Durant, Goosen Lead at Tour Championship
Friday, November 3rd 2006, 6:25 am
By: News On 6
ATLANTA (AP) _ Joe Durant finished his final day of practice at the Tour Championship when it started to sink in that he was among the elite on the PGA Tour for the 2006 season.
``I was sitting here look out over the lake thinking, 'I can't believe I'm here this week after where I stood halfway through the year,''' Durant said. ``It's been a great two months for me.''
Two months ago, Durant was in danger of losing his PGA Tour card. Worse yet, he came back to his hotel room in Milwaukee to learn he had been robbed of his briefcase, laptop and other electronic goods. He barely made the cut that week, but it triggered an urgency that brought him all the way to East Lake for the tour's version of the All-Star Game.
It got even better on Thursday.
He opened with four birdies on his first seven holes, including a chip-in on the sixth green after he thought he had gone into the water. It carried him to a 2-under 68, tied with Retief Goosen after the first round.
Durant had four top 10s coming into the Tour Championship, including a victory at Disney that got him into the top 30 on the money list and a tie for fourth last week in Innisbrook that enabled him to stay there.
Considering the conditions, the 68 felt much lower.
For those who think the Tour Championship is an end-of-the-year party, it felt more like a final exam.
Temperatures plunged overnight, and the north wind made it difficult to keep tee shots in the fairway when it was going sideways, or to get the ball close to the hole. The result was a test the players haven't seen since the third week in June at the U.S. Open.
Only eight players in the 27-man field managed to break par.
The leading score was the highest at East Lake since the Tour Championship started coming here in 1998, and the average score of 72.07 was the highest in 21 previous rounds at this course where Bobby Jones learned to play.
``You just felt like you had to hang in there,'' said Goosen, who missed a 4-foot par putt on the 18th hole. ``It's tough out there for everybody today.''
Not for Tiger Woods and Phil Mickelson.
The two biggest stars on the PGA Tour decided to take this week off _ Mickelson also skipped last year _ taking some shine off the final tournament of the year. Look at all the fun they missed.
``I've got to be happy with my score,'' Ernie Els said, despite not getting into red numbers all day and shooting 71.
Jim Furyk took a huge step toward winning the Vardon Trophy, recovering from a nasty patch in his back nine to birdie two of the last four holes for a 69, leaving him tied with 2002 winner Vijay Singh.
``It was playable, but I also wasn't able to eliminate the mistakes,'' Furyk said. ``The blustery conditions, the cool, windy weather, it made those bogey easy to find out there.

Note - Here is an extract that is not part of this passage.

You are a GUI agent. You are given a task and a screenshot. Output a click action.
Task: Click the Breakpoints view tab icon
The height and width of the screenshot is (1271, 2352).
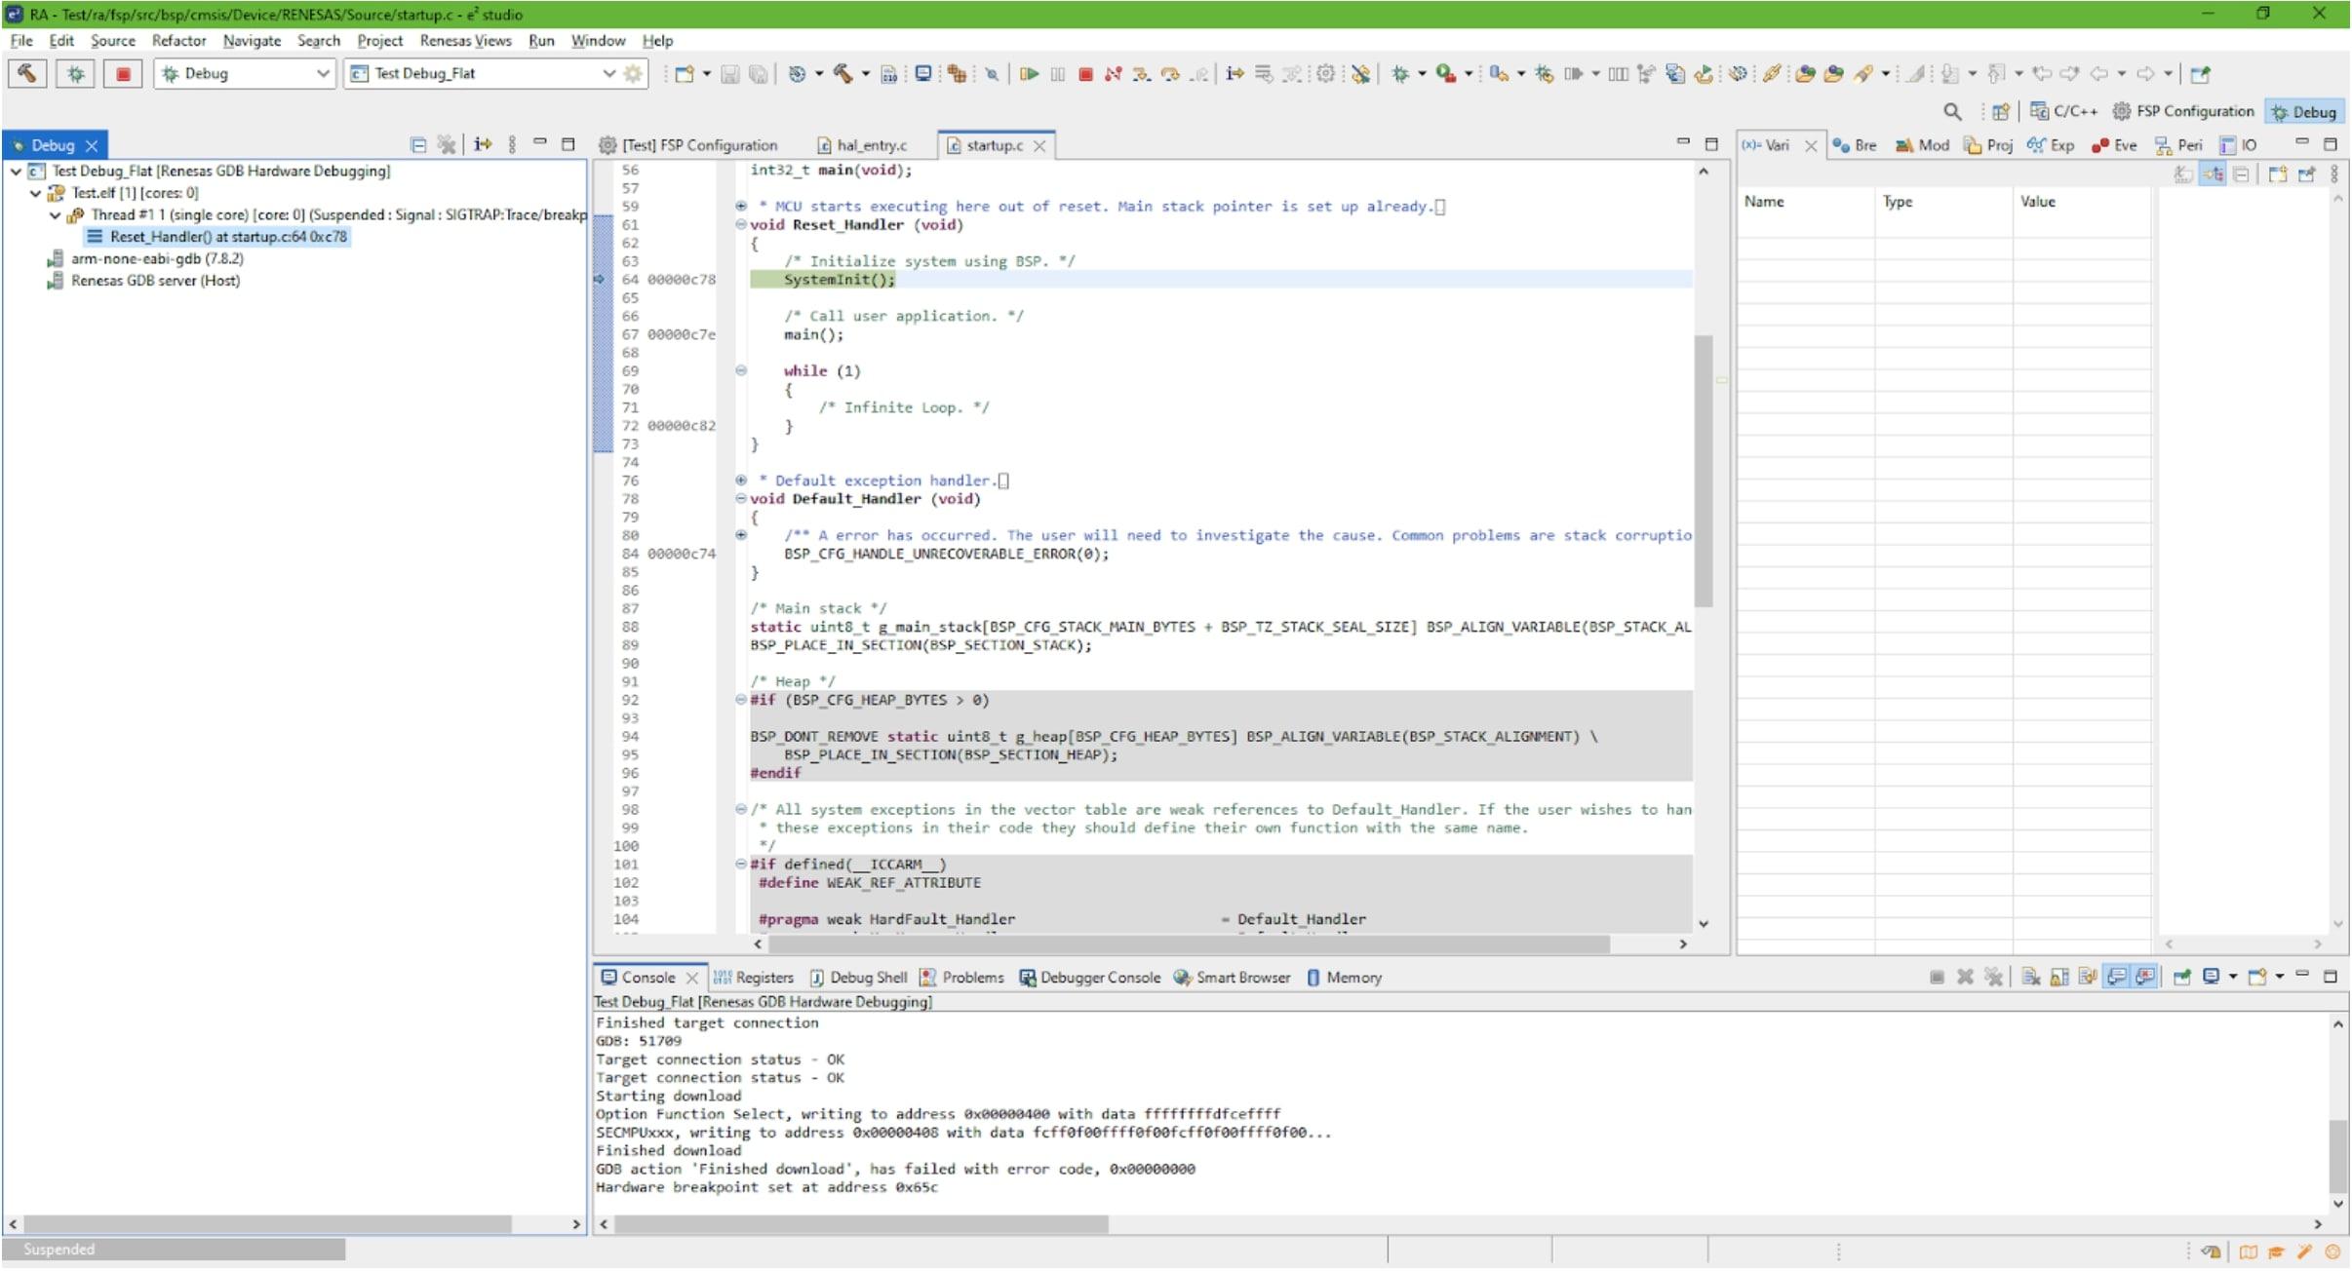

I didn't play probably as consistent as I would have liked to, but I made a bunch of birdies to cover up those mistakes and had a good day.''
Singh had a chance to reach 3 under until missing a 6-foot birdie putt on the 16th _ no one made birdie there in the first round _ and three-putted from 40 feet to make bogey on the 17th.

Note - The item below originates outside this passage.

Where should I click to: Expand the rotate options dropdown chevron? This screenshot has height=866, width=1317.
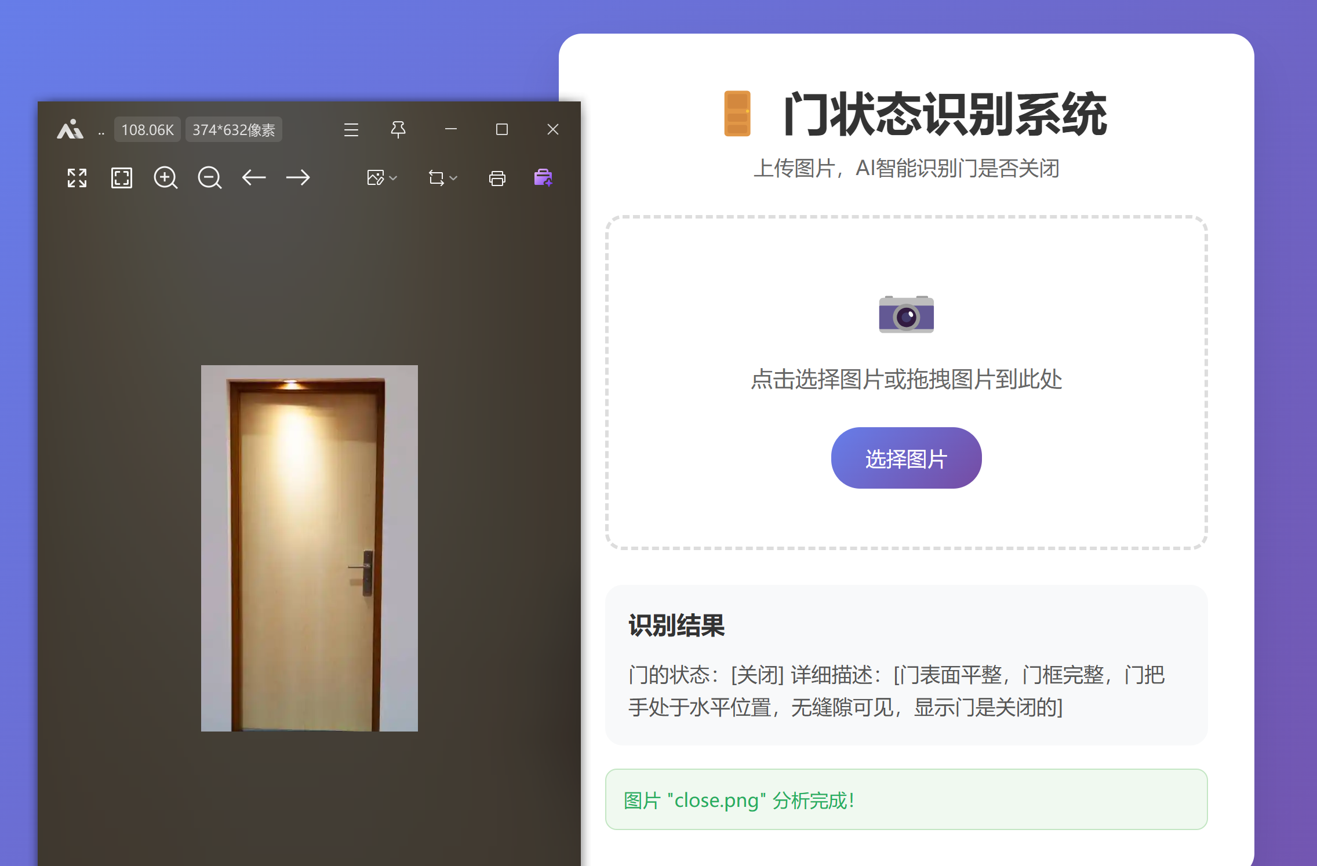click(454, 178)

``I played pretty well,'' Singh said. ``It's unfortunate about a few putts, but I'll take in these conditions.''
Also at 69 were Adam Scott, Tom Pernice Jr., Stewart Cink and Stuart Appleby, who won the season-opening Mercedes Championships and would love to end the year the same way.
J.J. Henry didn't make a par until the sixth hole and had only five on the day. He countered with six birdies and seven bogeys, and was wiped out when he finished, calling it the toughest test he had faced since the U.S. Open.

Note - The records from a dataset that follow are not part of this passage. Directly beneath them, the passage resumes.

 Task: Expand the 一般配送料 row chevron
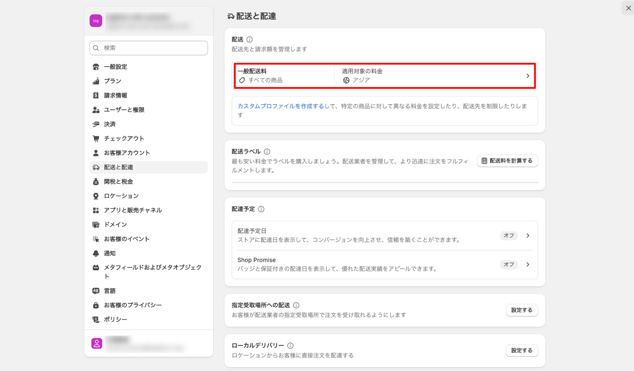tap(528, 76)

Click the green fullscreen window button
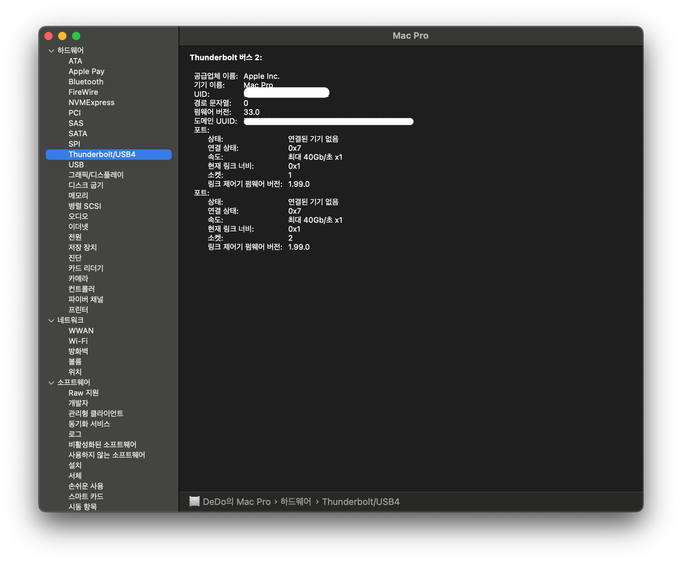click(76, 36)
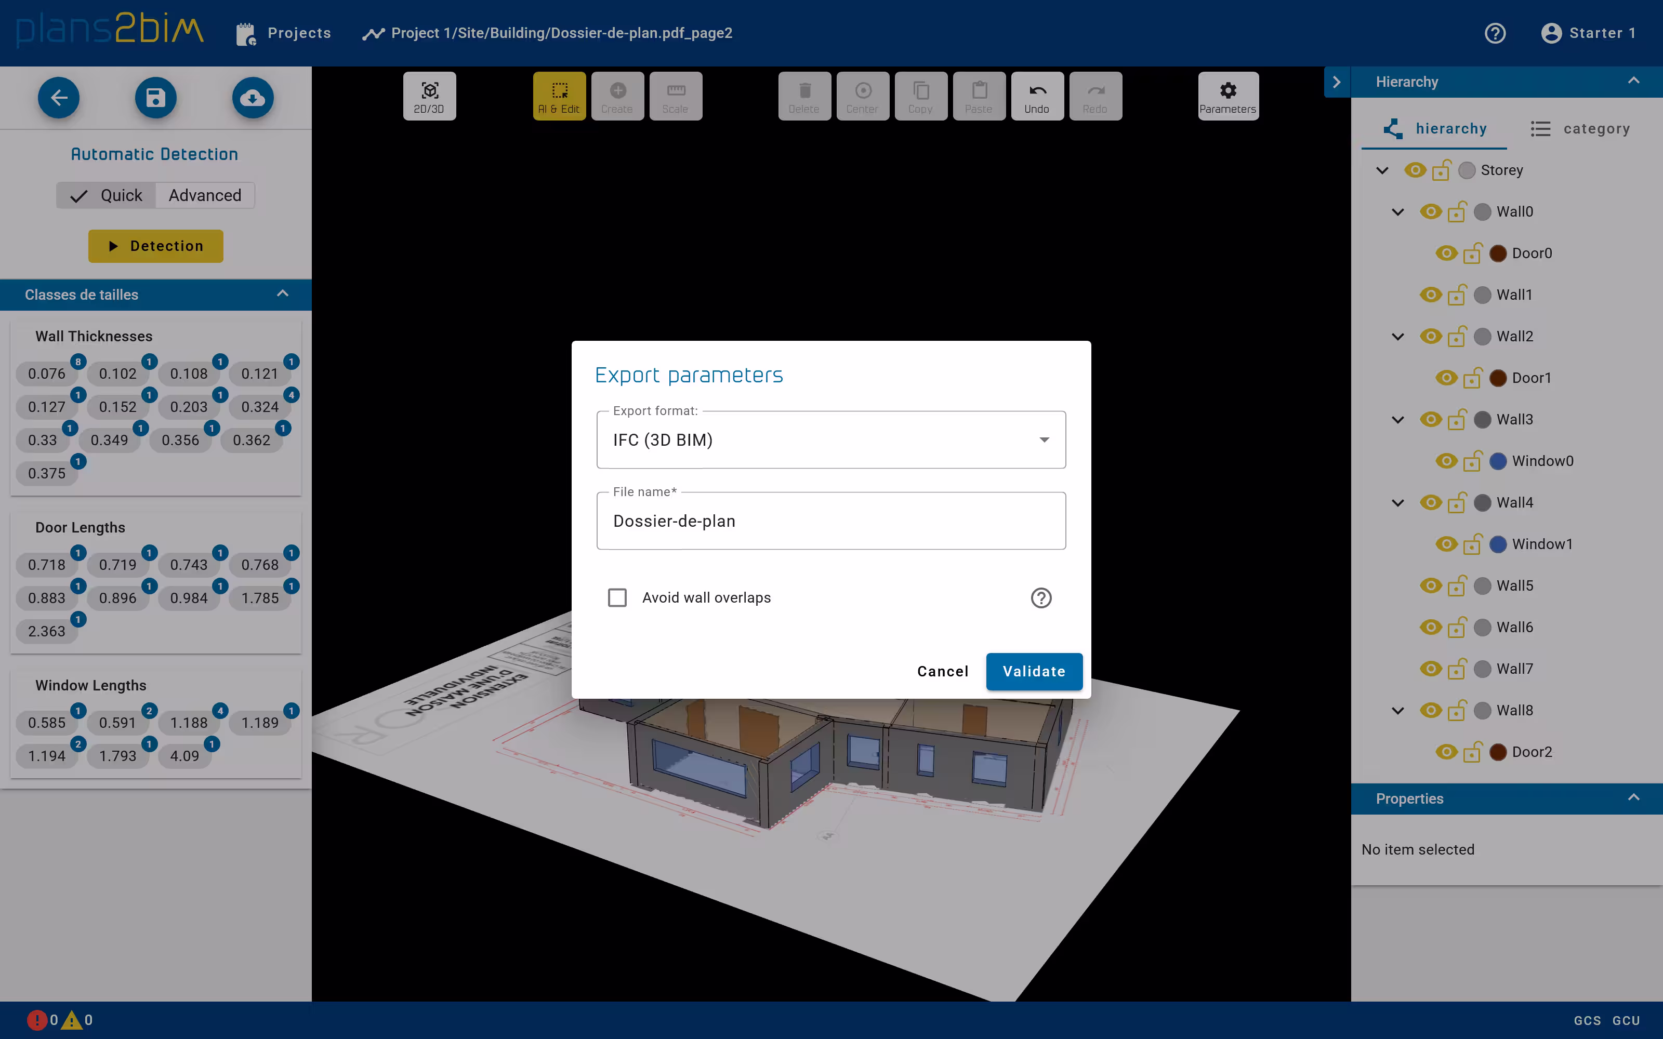Click the Validate button
This screenshot has height=1039, width=1663.
pos(1034,671)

K.J. Choi didn't go quite that far.
``You make a mistake here, it cost you one shot,'' Choi said. ``At the U.S. Open, it cost you three shots.''
It cost Davis Love III plenty.
He started by hitting into the bunkers and getting a plugged lie on the first three holes, and it never got any better. Love was the only player who failed to make a birdie, and his 12-over 82 was his highest score to par in 21 years as a pro.
``If I had hit it on the green, I wouldn't have had those lies,'' Love reasoned.
True, but he might have saved his fragile back by not having to do gardening on the greens. The wind covered the greens with leaves and pine needles. Els and Choi got put on the clock on the seventh hole after spending some five minutes clearing the line of their putts, and at one point, Els motioned to caddie Malcolm Mason to help him out.
Choi finally finished, and when he stood over his putt, more leaves had blown in his way.
``We need a damn gardener out there,'' Els said. ``It's going to be a problem all week because the leaves are coming off now with this wind. If you hit it 30 feet, you've got a lot of leaves. Even if you stood over your second shot in the fairway, you could just see the leaves coming. Either you wait for it you don't. It kind of bothers you a little bit.''
Even so, this is one time Els wasn't bothered by a round over par.
He needs a victory this week to finish his PGA Tour season with a victory and earn a ticket to Kapalua, his favorite place to start the year. He never was better than even par the entire round, but he didn't stay too far way from the lead.